What the task asks
Please write out all of the records below exactly as they appear.

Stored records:
-- Opening Marker --

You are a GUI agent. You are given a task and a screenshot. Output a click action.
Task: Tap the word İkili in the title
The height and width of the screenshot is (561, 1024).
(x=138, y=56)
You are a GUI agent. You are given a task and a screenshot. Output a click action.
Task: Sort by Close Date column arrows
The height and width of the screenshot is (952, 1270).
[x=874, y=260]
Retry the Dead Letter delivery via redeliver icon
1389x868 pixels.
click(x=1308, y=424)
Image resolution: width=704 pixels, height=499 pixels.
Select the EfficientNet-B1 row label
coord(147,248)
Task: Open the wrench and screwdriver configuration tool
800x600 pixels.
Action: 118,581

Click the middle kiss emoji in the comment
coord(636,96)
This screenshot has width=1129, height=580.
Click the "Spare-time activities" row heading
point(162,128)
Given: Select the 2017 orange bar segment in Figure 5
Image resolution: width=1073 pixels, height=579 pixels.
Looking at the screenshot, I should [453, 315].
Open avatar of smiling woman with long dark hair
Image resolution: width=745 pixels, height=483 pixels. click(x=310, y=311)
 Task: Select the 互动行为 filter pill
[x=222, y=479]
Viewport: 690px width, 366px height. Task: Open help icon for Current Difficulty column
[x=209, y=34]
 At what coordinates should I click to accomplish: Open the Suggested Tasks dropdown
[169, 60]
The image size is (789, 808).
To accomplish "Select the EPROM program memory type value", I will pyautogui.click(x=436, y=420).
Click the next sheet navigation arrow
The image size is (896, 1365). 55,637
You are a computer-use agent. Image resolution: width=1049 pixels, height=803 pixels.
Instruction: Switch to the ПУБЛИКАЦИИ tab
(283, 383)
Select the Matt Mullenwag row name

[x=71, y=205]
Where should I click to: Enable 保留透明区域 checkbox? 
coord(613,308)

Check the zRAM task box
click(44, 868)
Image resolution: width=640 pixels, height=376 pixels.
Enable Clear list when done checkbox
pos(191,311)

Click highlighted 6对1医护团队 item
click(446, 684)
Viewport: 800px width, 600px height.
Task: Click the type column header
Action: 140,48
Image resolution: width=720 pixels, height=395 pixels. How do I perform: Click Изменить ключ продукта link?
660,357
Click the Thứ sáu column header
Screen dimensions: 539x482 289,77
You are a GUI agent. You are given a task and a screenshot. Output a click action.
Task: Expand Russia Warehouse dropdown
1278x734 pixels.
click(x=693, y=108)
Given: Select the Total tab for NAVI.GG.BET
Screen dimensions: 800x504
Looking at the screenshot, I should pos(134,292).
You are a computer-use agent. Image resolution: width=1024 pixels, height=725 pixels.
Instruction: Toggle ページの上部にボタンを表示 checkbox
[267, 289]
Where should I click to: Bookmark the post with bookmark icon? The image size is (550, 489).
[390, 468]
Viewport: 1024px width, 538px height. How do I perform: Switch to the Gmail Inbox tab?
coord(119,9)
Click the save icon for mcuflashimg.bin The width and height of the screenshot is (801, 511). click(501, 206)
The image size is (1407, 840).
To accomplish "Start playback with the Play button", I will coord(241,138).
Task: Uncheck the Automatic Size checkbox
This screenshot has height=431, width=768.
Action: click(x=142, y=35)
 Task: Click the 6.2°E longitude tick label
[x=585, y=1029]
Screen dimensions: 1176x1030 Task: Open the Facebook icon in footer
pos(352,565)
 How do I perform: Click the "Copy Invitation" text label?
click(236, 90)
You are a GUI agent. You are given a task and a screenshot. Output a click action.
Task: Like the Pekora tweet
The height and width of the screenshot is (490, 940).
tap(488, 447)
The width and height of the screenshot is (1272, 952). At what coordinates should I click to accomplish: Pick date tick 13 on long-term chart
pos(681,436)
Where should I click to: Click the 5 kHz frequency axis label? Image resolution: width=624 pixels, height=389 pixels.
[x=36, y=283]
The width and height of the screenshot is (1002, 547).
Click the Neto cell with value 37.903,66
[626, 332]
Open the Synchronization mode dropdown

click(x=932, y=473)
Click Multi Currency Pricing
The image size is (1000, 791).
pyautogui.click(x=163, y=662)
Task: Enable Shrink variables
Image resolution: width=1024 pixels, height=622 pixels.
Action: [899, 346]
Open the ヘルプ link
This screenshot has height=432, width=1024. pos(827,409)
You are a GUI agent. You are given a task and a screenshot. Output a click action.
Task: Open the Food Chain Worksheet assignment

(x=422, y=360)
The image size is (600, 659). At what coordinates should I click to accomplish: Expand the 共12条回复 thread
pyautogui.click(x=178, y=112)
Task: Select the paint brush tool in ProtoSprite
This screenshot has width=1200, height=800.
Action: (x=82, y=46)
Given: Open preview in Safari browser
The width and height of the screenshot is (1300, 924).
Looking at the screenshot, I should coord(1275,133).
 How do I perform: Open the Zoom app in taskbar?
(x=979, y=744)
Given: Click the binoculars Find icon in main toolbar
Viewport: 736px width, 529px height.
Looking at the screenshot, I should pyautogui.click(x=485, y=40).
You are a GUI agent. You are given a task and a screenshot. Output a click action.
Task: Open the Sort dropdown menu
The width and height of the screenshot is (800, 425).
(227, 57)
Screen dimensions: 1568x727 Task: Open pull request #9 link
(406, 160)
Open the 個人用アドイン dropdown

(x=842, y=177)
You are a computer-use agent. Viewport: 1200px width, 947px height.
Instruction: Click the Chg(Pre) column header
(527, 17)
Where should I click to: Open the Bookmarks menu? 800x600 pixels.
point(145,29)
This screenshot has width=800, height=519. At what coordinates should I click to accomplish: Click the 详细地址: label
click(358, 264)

-- Closing Marker --

Result of this exercise
You are a GUI agent. You are given a task and a screenshot. Output a click action.
Task: Tap the word İkili in the title
The height and width of the screenshot is (561, 1024).
(x=138, y=56)
You are a GUI agent. You are given a task and a screenshot. Output a click action.
Task: Sort by Close Date column arrows
The height and width of the screenshot is (952, 1270).
[x=874, y=260]
Retry the Dead Letter delivery via redeliver icon
1389x868 pixels.
click(x=1308, y=424)
Image resolution: width=704 pixels, height=499 pixels.
Select the EfficientNet-B1 row label
coord(147,248)
Task: Open the wrench and screwdriver configuration tool
800x600 pixels.
Action: 118,581

Click the middle kiss emoji in the comment
coord(636,96)
This screenshot has width=1129, height=580.
Click the "Spare-time activities" row heading
point(162,128)
Given: Select the 2017 orange bar segment in Figure 5
Image resolution: width=1073 pixels, height=579 pixels.
Looking at the screenshot, I should [453, 315].
Open avatar of smiling woman with long dark hair
Image resolution: width=745 pixels, height=483 pixels. click(x=310, y=311)
 Task: Select the 互动行为 filter pill
[x=222, y=479]
Viewport: 690px width, 366px height. Task: Open help icon for Current Difficulty column
[x=209, y=34]
 At what coordinates should I click to accomplish: Open the Suggested Tasks dropdown
[169, 60]
The image size is (789, 808).
To accomplish "Select the EPROM program memory type value", I will pyautogui.click(x=436, y=420).
Click the next sheet navigation arrow
The image size is (896, 1365). 55,637
You are a computer-use agent. Image resolution: width=1049 pixels, height=803 pixels.
Instruction: Switch to the ПУБЛИКАЦИИ tab
(283, 383)
Select the Matt Mullenwag row name

[x=71, y=205]
Where should I click to: Enable 保留透明区域 checkbox? 
coord(613,308)

Check the zRAM task box
click(44, 868)
Image resolution: width=640 pixels, height=376 pixels.
Enable Clear list when done checkbox
pos(191,311)

Click highlighted 6对1医护团队 item
click(446, 684)
Viewport: 800px width, 600px height.
Task: Click the type column header
Action: 140,48
Image resolution: width=720 pixels, height=395 pixels. How do I perform: Click Изменить ключ продукта link?
660,357
Click the Thứ sáu column header
Screen dimensions: 539x482 289,77
You are a GUI agent. You are given a task and a screenshot. Output a click action.
Task: Expand Russia Warehouse dropdown
1278x734 pixels.
click(x=693, y=108)
Given: Select the Total tab for NAVI.GG.BET
Screen dimensions: 800x504
Looking at the screenshot, I should pos(134,292).
You are a computer-use agent. Image resolution: width=1024 pixels, height=725 pixels.
Instruction: Toggle ページの上部にボタンを表示 checkbox
[267, 289]
Where should I click to: Bookmark the post with bookmark icon? The image size is (550, 489).
[390, 468]
Viewport: 1024px width, 538px height. How do I perform: Switch to the Gmail Inbox tab?
coord(119,9)
Click the save icon for mcuflashimg.bin The width and height of the screenshot is (801, 511). click(501, 206)
The image size is (1407, 840).
To accomplish "Start playback with the Play button", I will coord(241,138).
Task: Uncheck the Automatic Size checkbox
This screenshot has height=431, width=768.
Action: click(x=142, y=35)
 Task: Click the 6.2°E longitude tick label
[x=585, y=1029]
Screen dimensions: 1176x1030 Task: Open the Facebook icon in footer
pos(352,565)
 How do I perform: Click the "Copy Invitation" text label?
click(236, 90)
You are a GUI agent. You are given a task and a screenshot. Output a click action.
Task: Like the Pekora tweet
The height and width of the screenshot is (490, 940).
tap(488, 447)
The width and height of the screenshot is (1272, 952). At what coordinates should I click to accomplish: Pick date tick 13 on long-term chart
pos(681,436)
Where should I click to: Click the 5 kHz frequency axis label? Image resolution: width=624 pixels, height=389 pixels.
[x=36, y=283]
The width and height of the screenshot is (1002, 547).
Click the Neto cell with value 37.903,66
[626, 332]
Open the Synchronization mode dropdown

click(x=932, y=473)
Click Multi Currency Pricing
The image size is (1000, 791).
pyautogui.click(x=163, y=662)
Task: Enable Shrink variables
Image resolution: width=1024 pixels, height=622 pixels.
Action: [899, 346]
Open the ヘルプ link
This screenshot has height=432, width=1024. pos(827,409)
You are a GUI agent. You are given a task and a screenshot. Output a click action.
Task: Open the Food Chain Worksheet assignment

(x=422, y=360)
The image size is (600, 659). At what coordinates should I click to accomplish: Expand the 共12条回复 thread
pyautogui.click(x=178, y=112)
Task: Select the paint brush tool in ProtoSprite
This screenshot has width=1200, height=800.
Action: (x=82, y=46)
Given: Open preview in Safari browser
The width and height of the screenshot is (1300, 924).
Looking at the screenshot, I should coord(1275,133).
 How do I perform: Open the Zoom app in taskbar?
(x=979, y=744)
Given: Click the binoculars Find icon in main toolbar
Viewport: 736px width, 529px height.
Looking at the screenshot, I should pyautogui.click(x=485, y=40).
You are a GUI agent. You are given a task and a screenshot. Output a click action.
Task: Open the Sort dropdown menu
The width and height of the screenshot is (800, 425).
(227, 57)
Screen dimensions: 1568x727 Task: Open pull request #9 link
(406, 160)
Open the 個人用アドイン dropdown

(x=842, y=177)
You are a computer-use agent. Viewport: 1200px width, 947px height.
Instruction: Click the Chg(Pre) column header
(527, 17)
Where should I click to: Open the Bookmarks menu? 800x600 pixels.
point(145,29)
This screenshot has width=800, height=519. At what coordinates should I click to accomplish: Click the 详细地址: label
click(358, 264)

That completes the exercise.